The Difference Between a WRAP, OCIP and CCIPs
A general contractor sponsors a CCIP, a construction project owner is responsible for sponsoring an OCIP. These programs and generally referred to in the insurance industry as wrap-up or wrap policies.
The general purpose of the policies to provide a single policy that covers both the general contractor and all the sub-contractors for the project. These policies are sold as being a good choice for cost control, reducing litigation, uniform coverage and ensuring adequate coverage particularly for large projects.
For example, most general and subcontractors may carry one or two million general liability policies. However, if those contractors are hired to work on a twenty million dollar project, those contractors could end up under insured. For example a framer with a two million dollar policy could potentially be liability for far more than the policy limit if a significant framing defect was alleged on a multi-story twenty million dollar building. To address this issue, a wrap policy can be written with a twenty plus million dollar limit that would cover the framer along with all the other contractor for defects up to twenty million.
Important Insurance Issues Regarding Wrap Policies
Importantly, almost all general liability policies sold to contractors include an exclusion which states that if a wrap policy is available for a project the contractors/sub-contractors policy will not apply.

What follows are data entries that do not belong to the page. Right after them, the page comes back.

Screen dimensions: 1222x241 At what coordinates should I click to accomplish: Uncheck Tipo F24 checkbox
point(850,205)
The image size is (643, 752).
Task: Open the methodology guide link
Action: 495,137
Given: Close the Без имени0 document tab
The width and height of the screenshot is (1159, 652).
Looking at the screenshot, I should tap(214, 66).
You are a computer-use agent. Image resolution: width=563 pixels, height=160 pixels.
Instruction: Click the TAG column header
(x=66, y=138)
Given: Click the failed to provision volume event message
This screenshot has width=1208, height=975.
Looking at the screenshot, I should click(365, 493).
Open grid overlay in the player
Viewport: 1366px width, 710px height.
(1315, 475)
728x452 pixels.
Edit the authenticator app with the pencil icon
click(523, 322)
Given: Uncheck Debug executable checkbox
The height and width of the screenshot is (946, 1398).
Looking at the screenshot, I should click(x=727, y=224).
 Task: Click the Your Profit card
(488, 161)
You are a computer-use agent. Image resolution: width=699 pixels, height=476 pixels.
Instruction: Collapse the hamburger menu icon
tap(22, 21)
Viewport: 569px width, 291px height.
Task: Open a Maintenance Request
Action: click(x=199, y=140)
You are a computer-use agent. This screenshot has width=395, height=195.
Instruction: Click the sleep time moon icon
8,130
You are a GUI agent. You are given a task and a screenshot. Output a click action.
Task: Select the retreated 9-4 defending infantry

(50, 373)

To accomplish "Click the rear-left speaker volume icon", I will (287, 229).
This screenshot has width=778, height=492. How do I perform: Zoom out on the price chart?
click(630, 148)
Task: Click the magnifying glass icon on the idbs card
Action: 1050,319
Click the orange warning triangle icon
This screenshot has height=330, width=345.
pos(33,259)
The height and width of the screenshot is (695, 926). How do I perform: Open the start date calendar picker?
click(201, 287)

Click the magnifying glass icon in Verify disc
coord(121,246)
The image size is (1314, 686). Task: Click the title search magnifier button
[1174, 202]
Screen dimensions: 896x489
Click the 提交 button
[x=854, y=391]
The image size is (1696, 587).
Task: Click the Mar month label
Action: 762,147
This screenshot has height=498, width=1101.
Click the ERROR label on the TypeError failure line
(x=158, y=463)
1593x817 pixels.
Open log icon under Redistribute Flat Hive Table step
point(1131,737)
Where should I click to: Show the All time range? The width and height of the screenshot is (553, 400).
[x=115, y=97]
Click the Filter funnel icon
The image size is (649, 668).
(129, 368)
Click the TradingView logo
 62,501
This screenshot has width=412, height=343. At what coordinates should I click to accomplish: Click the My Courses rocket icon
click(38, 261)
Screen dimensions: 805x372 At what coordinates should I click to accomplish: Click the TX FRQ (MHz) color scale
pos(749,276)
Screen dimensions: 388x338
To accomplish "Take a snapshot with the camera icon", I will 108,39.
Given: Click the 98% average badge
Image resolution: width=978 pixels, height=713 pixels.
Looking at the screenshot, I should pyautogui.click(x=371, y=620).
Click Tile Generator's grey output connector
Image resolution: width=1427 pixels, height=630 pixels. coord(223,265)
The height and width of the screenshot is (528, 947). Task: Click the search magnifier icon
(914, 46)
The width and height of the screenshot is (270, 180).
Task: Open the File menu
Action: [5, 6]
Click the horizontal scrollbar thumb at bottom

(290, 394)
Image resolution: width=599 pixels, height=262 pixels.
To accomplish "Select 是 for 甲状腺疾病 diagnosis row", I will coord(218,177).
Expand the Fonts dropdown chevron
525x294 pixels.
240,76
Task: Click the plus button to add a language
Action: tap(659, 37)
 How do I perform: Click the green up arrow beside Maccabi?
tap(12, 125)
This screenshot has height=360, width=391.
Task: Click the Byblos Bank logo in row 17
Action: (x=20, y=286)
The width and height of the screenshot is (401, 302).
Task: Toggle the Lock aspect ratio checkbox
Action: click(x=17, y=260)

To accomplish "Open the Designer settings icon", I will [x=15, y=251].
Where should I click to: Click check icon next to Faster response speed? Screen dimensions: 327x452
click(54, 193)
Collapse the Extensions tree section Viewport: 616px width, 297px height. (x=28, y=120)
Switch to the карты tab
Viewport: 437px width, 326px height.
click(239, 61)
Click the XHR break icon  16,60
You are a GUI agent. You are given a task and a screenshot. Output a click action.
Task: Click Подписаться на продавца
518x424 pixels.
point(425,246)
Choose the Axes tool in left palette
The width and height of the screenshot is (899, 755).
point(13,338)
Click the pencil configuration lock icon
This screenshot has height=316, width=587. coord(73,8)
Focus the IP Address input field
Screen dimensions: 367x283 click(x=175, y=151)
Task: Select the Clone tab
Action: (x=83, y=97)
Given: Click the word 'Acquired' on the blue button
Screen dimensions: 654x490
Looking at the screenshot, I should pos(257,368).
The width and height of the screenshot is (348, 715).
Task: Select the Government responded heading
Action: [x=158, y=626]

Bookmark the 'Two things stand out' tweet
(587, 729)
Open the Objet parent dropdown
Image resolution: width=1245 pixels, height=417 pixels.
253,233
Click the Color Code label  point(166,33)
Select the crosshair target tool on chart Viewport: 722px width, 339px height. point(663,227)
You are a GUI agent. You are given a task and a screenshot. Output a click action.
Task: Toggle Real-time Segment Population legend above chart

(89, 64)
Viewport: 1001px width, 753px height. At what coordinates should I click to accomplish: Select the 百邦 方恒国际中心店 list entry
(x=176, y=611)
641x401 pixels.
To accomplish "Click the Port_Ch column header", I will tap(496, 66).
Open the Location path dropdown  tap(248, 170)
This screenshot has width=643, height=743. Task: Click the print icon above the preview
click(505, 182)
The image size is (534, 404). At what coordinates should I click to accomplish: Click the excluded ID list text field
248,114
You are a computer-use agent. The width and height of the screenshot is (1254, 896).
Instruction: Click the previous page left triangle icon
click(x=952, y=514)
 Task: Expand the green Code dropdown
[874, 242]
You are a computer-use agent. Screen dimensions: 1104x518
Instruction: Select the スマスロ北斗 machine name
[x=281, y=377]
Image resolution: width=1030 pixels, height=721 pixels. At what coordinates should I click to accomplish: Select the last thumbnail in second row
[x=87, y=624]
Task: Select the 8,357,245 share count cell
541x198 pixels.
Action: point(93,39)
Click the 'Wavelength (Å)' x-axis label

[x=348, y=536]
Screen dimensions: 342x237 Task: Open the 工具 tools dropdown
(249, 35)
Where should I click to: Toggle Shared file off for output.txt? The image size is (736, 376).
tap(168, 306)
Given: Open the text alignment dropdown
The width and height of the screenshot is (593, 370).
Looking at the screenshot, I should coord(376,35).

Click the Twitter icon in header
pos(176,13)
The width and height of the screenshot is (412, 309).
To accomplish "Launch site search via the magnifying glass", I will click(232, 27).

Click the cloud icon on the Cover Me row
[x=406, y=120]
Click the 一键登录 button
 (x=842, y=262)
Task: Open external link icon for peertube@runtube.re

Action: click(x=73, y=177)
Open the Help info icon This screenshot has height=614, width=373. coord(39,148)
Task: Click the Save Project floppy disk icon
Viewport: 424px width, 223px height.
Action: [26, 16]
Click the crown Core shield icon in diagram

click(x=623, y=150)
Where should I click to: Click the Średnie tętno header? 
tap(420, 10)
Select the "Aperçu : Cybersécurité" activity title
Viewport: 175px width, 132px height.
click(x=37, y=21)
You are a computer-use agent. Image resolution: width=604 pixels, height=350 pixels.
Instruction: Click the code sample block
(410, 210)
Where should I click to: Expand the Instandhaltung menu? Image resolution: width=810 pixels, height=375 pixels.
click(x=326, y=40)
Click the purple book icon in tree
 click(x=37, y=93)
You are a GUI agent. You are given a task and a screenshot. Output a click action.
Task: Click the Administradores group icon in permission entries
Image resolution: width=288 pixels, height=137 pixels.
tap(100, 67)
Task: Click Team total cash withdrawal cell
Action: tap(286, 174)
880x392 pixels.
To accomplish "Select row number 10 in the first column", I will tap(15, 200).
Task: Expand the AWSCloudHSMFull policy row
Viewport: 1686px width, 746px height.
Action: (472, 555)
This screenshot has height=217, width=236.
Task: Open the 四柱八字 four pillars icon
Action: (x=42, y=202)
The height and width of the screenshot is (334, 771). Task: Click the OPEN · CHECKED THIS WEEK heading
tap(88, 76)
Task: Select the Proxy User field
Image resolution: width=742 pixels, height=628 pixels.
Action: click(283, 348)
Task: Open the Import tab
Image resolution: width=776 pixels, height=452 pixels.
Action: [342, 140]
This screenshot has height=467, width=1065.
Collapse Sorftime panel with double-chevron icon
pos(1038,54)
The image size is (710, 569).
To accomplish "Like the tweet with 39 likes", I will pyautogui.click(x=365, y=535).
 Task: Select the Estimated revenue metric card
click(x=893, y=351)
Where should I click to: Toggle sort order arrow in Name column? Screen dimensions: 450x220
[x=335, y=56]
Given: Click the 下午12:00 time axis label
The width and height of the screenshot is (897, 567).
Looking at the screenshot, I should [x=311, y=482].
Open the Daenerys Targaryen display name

This means that if a wrap policy is available for a project, the contractor MUST SIGN UP for the OCIP or CCIP. Failure to sign up will result in zero coverage. Needless to say, ending up with zero coverage on a large scale project may spell disaster for a contractor. Even if the contractor did nothing wrong, if a lawsuit is filed it may cost tens or hundreds of thousands of dollars in legal fees to get out. In our practice at The Green Law Group, we see two related and significant issues for contractors regarding this exclusion that can generally be easily avoided.
Failure to follow the formalities to sign up for the wrap
The first involves the failure of the contractors to read and understand all the requirements under the subcontract and/or wrap policy to properly sign up for the policy. These requirements usually involve the contractor providing claim and insurance information to the wrap administrator including proof of auto insurance. Failure to provide requested information in a timely manner can lead to a contractor not being included in the wrap. It is therefore vitally important that the contractor understand their obligations under the terms of the prime and/or sub-contract and obtain written confirmation that they are covered before starting any work.
Failure of the owner or general contractor to fully fund the wrap
The second, involves the funding of the policy. This issue usually occurs in OCIP policies when the owner either has a conflict with the general contractor or financial problems and stops paying the policy premiums. However, this can also occur if the general contractor has financial problems as well. This puts the other contractors in a precarious situation, because the wrap carrier will declare no coverage after payments have been stopped. But at the same time, the contractor's usual carrier will also claim no coverage because the wrap policy was technically available. This situation can be fought in the courts, but at great expense and with no assurance how it will ultimately play out.
The answer to this problem lies within the negotiations of the original prime or sub-contract. The contract needs to explicitly state that the prime and sub-contractors obligations to work on the project terminate if the wrap policy is unpaid. Additionally, the contracts need to be closely examined regarding the funding and administration of the wrap policies.